Breastfeeding is supposed to make you lose weight quickly. This hasn't been true for me, so I just started Weight Watchers. I have a theory - I am most likely not getting enough calories nor a well-balanced diet to support nursing, so my body is hanging onto the fat for reserves. That's why I'm confident that Weight Watchers will work - they give you a point value to hit each day, and this takes into account the extra needed for nursing.
I almost forgot to mention how difficult it is to nurse a baby with ginormous boobs! I don't really know what it's like to have anything smaller, so I couldn't tell you what it is like to breastfeed with small boobs. I do believe it may be easier. In the beginning I was concerned that my breasts would smother the baby.
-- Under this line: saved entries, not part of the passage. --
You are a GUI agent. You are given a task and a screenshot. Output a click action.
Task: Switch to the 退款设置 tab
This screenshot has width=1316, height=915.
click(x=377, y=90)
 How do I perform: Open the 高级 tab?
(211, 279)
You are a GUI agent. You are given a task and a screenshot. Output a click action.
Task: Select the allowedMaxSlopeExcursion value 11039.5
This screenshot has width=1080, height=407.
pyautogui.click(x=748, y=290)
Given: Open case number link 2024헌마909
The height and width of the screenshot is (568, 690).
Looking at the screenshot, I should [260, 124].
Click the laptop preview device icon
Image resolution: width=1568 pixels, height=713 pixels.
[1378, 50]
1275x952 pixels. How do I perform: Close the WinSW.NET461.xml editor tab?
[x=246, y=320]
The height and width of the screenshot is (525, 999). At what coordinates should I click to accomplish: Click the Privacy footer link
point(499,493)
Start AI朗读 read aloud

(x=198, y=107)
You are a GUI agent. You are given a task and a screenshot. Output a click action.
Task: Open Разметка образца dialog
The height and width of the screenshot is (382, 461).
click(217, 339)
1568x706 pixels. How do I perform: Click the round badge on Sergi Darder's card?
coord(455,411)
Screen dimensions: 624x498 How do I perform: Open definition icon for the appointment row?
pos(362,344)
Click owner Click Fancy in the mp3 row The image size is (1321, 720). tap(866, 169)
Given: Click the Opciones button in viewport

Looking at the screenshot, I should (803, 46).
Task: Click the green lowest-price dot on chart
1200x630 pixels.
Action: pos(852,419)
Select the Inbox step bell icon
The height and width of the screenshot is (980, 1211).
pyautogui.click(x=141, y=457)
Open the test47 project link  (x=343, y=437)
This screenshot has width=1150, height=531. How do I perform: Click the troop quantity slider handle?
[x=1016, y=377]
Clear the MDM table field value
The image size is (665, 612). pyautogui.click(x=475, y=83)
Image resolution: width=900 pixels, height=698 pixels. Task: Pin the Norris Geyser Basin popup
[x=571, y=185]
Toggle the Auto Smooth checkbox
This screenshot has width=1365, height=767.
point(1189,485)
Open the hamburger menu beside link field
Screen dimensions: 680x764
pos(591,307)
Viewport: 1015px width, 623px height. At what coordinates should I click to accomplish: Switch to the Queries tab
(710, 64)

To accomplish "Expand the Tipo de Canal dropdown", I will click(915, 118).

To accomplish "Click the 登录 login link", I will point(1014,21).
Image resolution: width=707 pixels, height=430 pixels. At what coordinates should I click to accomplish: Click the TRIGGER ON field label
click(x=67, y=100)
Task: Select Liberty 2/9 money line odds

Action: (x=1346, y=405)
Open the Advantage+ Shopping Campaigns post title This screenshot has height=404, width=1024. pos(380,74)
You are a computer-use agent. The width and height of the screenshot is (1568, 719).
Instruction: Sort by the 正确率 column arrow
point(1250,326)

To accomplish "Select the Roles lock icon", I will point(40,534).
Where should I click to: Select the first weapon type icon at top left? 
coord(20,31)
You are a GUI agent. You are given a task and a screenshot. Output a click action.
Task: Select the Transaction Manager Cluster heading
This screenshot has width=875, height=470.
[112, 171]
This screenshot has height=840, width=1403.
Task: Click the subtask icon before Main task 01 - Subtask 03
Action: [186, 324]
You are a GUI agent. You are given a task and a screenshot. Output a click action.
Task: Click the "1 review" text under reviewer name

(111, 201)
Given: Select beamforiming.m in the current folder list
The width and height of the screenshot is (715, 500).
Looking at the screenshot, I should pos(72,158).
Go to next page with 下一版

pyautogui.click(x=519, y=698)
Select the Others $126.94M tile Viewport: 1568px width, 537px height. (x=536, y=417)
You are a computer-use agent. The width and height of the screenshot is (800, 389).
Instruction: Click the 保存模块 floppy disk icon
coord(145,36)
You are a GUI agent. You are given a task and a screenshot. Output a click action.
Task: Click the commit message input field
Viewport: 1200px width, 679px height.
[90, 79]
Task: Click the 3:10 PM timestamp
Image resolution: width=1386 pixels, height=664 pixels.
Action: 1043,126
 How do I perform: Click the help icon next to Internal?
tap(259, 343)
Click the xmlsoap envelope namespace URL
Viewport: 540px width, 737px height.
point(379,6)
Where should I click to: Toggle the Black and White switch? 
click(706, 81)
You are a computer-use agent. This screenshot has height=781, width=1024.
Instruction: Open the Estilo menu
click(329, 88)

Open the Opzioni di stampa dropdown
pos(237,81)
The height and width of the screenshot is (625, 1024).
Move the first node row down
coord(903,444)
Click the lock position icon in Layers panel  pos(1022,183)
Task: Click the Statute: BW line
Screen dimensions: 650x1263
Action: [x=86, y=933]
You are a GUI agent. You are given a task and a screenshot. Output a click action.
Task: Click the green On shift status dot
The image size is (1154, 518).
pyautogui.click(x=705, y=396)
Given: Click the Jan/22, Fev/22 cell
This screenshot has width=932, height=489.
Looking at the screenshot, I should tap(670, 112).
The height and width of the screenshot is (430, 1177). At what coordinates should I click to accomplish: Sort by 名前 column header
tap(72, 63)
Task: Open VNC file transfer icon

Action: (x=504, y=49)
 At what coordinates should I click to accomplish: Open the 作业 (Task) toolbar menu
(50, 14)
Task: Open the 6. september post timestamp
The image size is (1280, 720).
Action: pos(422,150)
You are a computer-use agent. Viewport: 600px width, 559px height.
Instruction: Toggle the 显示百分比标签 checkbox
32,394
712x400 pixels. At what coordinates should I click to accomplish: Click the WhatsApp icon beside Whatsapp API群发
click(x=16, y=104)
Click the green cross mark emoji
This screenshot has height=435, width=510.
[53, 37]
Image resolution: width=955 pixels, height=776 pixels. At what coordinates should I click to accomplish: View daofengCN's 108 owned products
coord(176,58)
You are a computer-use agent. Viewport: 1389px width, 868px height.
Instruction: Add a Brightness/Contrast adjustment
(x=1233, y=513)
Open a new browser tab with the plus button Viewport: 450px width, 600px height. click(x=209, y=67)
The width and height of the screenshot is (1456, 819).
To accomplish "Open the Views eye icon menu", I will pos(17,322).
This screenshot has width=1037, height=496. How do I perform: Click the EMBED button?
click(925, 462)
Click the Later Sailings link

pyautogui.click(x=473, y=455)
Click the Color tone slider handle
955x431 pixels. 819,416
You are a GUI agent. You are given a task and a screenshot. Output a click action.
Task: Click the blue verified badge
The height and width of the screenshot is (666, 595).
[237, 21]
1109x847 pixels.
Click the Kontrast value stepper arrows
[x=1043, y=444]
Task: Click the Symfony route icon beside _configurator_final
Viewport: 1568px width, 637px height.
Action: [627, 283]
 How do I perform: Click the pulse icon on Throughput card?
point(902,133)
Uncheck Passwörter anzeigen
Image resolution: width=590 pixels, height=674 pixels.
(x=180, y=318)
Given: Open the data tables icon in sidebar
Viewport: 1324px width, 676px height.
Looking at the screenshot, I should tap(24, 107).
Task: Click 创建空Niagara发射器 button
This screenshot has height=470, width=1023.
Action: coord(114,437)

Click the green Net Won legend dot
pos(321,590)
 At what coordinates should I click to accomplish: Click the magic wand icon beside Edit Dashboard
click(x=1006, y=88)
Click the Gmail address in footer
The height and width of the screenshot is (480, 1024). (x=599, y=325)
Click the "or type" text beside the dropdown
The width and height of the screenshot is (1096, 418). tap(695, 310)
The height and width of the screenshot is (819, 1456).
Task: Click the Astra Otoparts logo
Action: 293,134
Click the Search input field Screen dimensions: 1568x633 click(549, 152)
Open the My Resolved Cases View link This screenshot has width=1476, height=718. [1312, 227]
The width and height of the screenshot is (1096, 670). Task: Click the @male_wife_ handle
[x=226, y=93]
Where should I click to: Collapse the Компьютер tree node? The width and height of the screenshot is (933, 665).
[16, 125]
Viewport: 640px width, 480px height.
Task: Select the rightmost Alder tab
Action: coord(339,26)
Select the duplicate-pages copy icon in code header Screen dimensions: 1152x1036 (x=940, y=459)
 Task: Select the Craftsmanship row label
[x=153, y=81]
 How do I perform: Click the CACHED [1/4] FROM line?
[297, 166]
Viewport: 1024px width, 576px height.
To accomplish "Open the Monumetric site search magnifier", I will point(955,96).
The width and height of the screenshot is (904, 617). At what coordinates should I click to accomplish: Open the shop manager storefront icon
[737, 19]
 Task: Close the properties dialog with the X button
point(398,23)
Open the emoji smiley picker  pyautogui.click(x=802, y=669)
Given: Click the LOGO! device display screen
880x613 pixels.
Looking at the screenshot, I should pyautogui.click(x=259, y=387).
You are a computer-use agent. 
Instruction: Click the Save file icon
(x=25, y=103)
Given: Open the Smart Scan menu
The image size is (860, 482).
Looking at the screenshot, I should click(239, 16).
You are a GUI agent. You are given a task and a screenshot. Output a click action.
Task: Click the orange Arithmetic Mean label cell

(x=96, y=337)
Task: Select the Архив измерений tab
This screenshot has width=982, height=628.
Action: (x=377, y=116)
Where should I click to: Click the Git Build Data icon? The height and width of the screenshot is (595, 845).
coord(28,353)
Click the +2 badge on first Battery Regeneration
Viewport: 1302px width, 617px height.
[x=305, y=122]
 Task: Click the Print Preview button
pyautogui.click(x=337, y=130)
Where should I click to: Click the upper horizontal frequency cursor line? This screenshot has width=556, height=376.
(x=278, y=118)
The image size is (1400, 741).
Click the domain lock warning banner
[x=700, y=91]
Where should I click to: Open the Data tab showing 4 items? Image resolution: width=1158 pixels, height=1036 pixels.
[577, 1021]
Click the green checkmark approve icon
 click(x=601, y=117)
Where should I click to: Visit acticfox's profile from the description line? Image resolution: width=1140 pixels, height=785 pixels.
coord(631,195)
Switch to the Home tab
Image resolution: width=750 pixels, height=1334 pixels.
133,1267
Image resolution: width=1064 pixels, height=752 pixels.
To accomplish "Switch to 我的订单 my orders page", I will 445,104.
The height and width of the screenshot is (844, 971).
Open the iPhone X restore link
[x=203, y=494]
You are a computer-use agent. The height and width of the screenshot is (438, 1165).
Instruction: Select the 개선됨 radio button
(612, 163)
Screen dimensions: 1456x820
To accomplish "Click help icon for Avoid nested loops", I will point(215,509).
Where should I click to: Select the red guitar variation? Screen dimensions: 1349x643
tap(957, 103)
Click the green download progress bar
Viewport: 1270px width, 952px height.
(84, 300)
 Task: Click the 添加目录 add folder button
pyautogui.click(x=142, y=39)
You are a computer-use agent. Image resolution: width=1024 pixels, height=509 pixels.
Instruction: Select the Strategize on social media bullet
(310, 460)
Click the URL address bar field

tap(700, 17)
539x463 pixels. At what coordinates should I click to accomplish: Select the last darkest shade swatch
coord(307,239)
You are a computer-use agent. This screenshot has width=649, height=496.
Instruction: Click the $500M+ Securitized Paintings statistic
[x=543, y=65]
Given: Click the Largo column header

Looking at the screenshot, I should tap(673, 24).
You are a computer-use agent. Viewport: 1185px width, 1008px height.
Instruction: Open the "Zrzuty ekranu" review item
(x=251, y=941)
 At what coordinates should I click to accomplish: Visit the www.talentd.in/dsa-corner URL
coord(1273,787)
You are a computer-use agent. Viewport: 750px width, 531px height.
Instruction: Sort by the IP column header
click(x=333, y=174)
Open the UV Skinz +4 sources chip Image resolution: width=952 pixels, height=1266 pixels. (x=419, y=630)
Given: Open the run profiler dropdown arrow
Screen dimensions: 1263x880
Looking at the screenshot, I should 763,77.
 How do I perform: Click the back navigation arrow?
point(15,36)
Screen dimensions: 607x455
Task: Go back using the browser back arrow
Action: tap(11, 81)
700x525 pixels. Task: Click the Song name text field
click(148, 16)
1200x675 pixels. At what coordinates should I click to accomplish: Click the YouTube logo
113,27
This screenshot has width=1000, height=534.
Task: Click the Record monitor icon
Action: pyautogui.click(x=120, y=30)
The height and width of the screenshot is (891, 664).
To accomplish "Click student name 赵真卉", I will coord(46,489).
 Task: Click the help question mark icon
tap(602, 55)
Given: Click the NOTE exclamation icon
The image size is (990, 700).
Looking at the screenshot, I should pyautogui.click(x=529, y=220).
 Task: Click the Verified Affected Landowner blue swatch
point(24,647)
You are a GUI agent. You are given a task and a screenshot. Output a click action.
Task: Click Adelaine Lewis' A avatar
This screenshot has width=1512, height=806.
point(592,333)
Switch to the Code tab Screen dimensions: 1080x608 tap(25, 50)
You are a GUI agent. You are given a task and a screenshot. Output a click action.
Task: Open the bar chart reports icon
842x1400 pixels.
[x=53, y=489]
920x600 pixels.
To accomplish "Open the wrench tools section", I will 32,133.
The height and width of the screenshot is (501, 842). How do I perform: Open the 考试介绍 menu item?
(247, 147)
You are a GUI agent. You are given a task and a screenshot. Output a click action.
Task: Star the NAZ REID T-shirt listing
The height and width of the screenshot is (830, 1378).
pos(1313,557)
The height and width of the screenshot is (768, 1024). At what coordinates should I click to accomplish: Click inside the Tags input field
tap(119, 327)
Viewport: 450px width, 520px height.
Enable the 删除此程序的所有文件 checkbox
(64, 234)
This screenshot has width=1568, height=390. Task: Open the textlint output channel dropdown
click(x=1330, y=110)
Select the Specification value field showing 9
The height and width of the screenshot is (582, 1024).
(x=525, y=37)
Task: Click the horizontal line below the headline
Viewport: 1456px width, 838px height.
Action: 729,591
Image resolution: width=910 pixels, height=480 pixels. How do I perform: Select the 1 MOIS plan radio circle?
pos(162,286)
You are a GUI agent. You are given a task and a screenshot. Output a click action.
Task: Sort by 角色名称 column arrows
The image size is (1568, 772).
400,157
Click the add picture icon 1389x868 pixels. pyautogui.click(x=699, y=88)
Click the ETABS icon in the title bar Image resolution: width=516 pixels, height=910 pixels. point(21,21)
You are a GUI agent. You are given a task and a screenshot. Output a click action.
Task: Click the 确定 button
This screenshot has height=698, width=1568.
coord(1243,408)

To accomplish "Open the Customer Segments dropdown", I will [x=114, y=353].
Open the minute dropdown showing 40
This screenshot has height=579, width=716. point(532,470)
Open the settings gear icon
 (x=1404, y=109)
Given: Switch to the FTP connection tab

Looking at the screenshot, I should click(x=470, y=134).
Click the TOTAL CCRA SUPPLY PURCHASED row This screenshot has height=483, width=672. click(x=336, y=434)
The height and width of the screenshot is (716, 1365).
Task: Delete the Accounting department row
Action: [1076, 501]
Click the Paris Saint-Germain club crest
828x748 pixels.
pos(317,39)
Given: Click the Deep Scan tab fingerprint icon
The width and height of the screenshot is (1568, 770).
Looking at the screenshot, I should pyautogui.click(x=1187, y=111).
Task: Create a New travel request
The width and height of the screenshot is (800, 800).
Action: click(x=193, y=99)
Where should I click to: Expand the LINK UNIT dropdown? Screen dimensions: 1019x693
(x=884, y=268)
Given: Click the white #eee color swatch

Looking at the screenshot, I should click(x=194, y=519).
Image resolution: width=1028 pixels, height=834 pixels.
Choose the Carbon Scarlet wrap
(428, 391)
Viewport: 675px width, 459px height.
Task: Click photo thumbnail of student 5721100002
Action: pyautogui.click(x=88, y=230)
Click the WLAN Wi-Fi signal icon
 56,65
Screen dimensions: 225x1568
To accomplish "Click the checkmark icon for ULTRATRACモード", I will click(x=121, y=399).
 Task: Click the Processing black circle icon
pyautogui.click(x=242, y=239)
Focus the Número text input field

Each one is bigger than the baby's head. I guess that's why public nursing is so awkward for me as well. There is no discrete way to pull a watermelon out of your shirt. We make it work, but I just wanted to throw it out there in case anyone can relate.
My goal is to nurse for one year. I think we will make it just fine. I'm so incredibly thankful that I quit my job rather than returning after he was born. I don't believe I would have been this successful with nursing had I gone back to work. I do intend to try to figure out this pumping thing once and for all so that I can get out of the house occasionally. In the meantime, I will continue to provide my baby with all of his nutrients, every 2.5 hours as he demands. I love my son and I am so happy to be giving him this healthy foundation in life. I truly believe that breast is best for baby. Yay for boobs.